EXCERPTED TEXT —
Content starts

Let’s Get High: Will Marijuana Ever Be Legal In Canada?

Ask most teenagers, and 20-somethings these days and they will tell you that smoking weed is just as commonplace as drinking. Most people have at least tried it, and a lot of the time it isn’t the ominous gateway drug experience that police officers, teachers, and public service announcements make it out to be. Weed is considered similar to alcohol in that it can be enjoyed in moderation, rather than a hard drug that can ruin your life.

Several polls since 2003 have found the majority of Canadians agree with the statement “the use of marijuana should be decriminalized” but Prime Ministers Jean Chretien and Paul Martin were both unsuccessful in their attempts to pass bills to make that a reality. One of the main roadblocks was America’s DEA threatening to increase security at border crossing if the bill was passed.

The 2000 case R v. Parker was a landmark decision in relation to use of medical marijuana. The Court found that the prohibition of marijuana was unconstitutional because it did not contain any exception for medical use. Marijuana is seen as an effective drug in managing symptoms of illnesses like epilepsy, cancer, HIV, Alzheimer’s, and many more. It is currently legal in Canada for individuals suffering from chronic illness to be in possession of marijuana, as long as they have a legitimate prescription.

Under Health Canada’s Marijuana for Medical Purpose Regulations (MMPR,) which came into effect on March 31, 2014, the decision to use marijuana for medical purposes is now between a doctor and a patient. Before the new regulations went into effect, patients had a choice between growing their own weed, buying it from a private grower, or purchasing it from Health Canada. But now, the only (legal) option is to purchase it from approved commercial growers. The change has increased the cost of marijuana significantly, making it difficult for some people to continue using it.

Content ends

AVAILABLE DATA —

Content starts

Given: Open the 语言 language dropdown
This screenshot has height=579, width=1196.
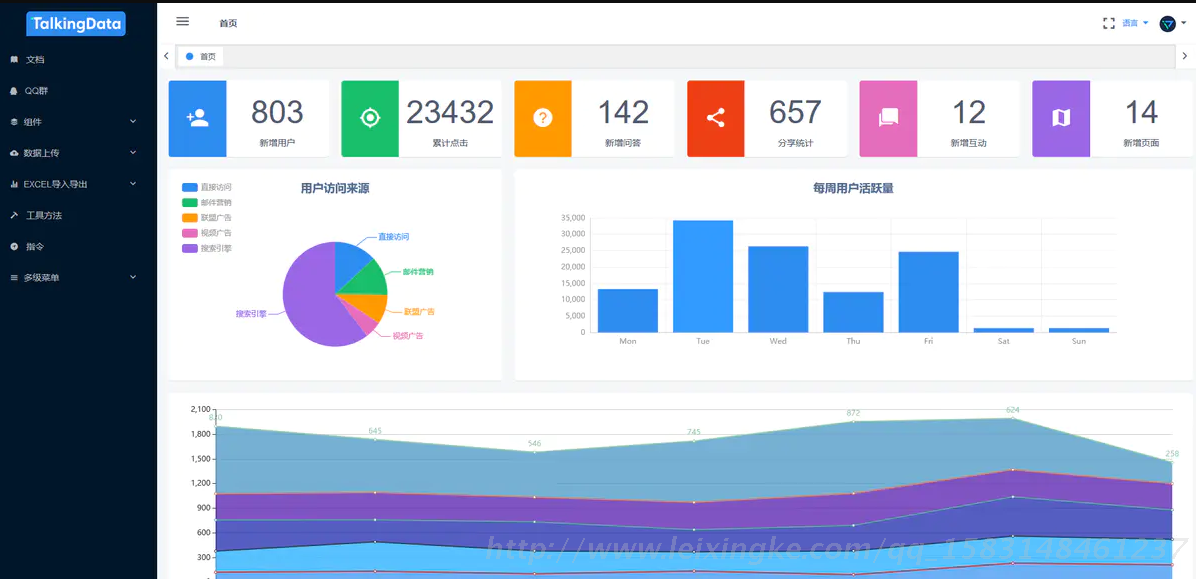Looking at the screenshot, I should click(1134, 23).
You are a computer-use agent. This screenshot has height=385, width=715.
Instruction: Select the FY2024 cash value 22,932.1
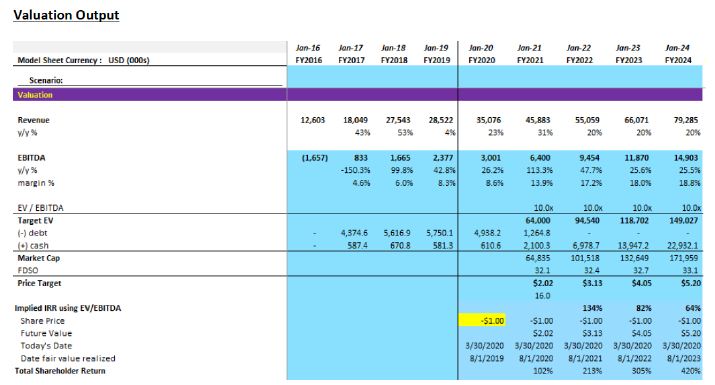(x=682, y=245)
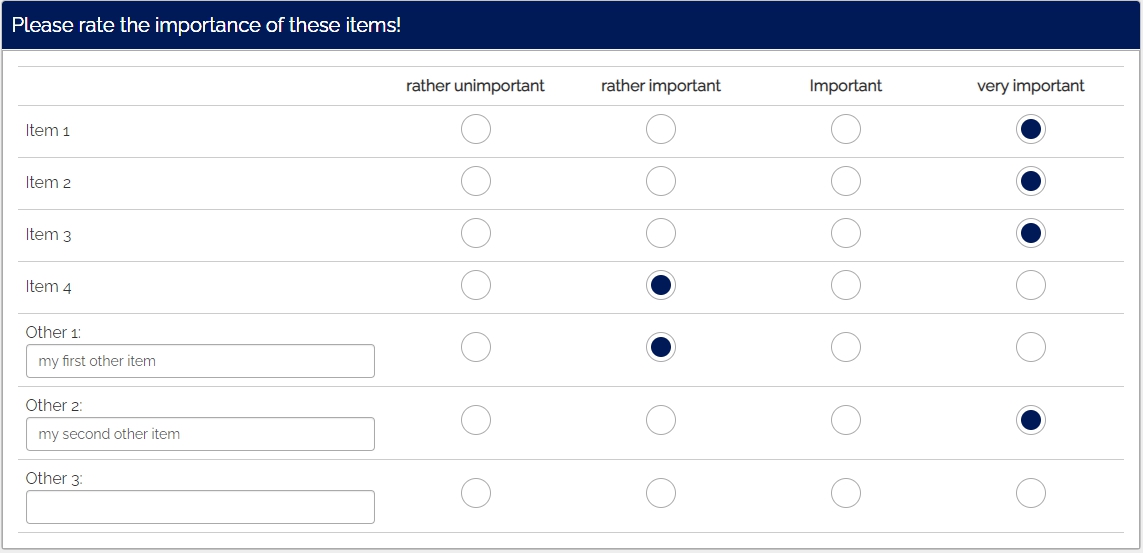Choose Important for Item 4
The height and width of the screenshot is (553, 1143).
[846, 286]
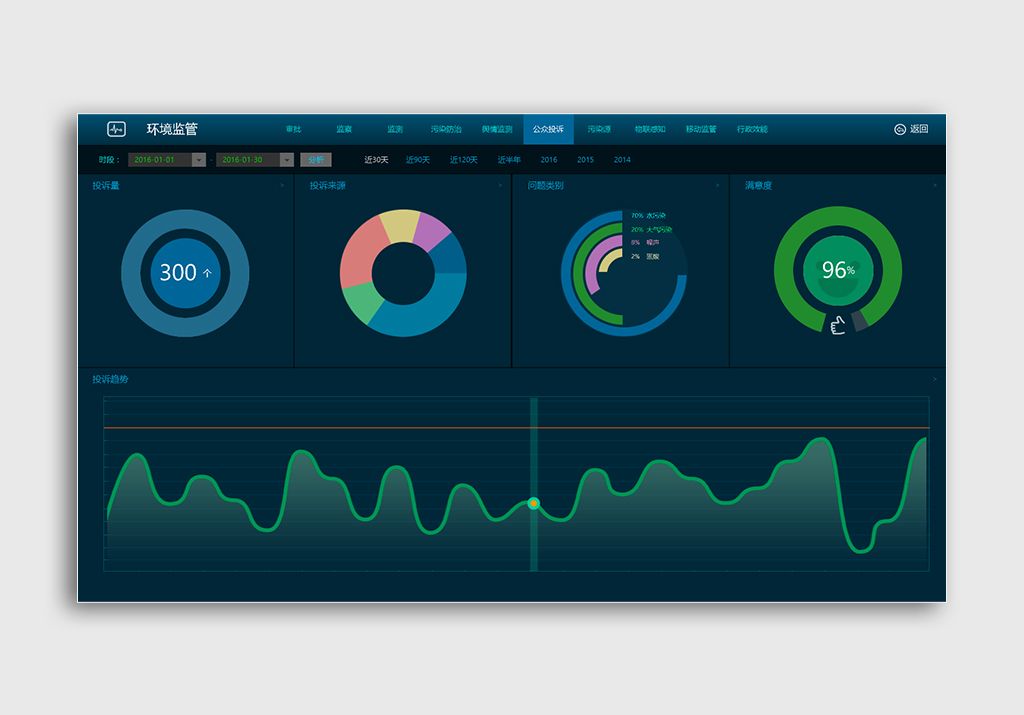Open the 污染防治 tab
The width and height of the screenshot is (1024, 715).
coord(446,130)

Content ends

TASK INSTRUCTIONS — Write the next part of the article on marijuana law in Canada, picking up after its last sentence. The lines have no connection to the article on marijuana law in Canada.

OUTPUT FOR THIS TASK —
All of the current parties in Canada, expect for the Conservatives, are in favour of decriminalizing or legalizing marijuana in some form. Justin Trudeau, the leader of the Liberal party, in particular, has been vocal about his view that Canada would benefit from the legalization of marijuana. With a federal election scheduled for October of this year, marijuana legislation could end up being a huge part of every party’s campaign strategy. 

We are probably a long way from the government seeing recreational weed use as nothing to worry about, but that doesn’t really stop thousands of people from smoking it occasionally, anyway. It isn’t hard to find if you want it. Just take a stroll through a park like Trinity Bellwoods in Toronto on a sunny day, and you’ll come across plenty of options. The ironic thing is it’s actually harder for people with a legitimate medical reason to get weed, than it is for someone who just wants to take the occasional bong hit, or whip up some special brownies.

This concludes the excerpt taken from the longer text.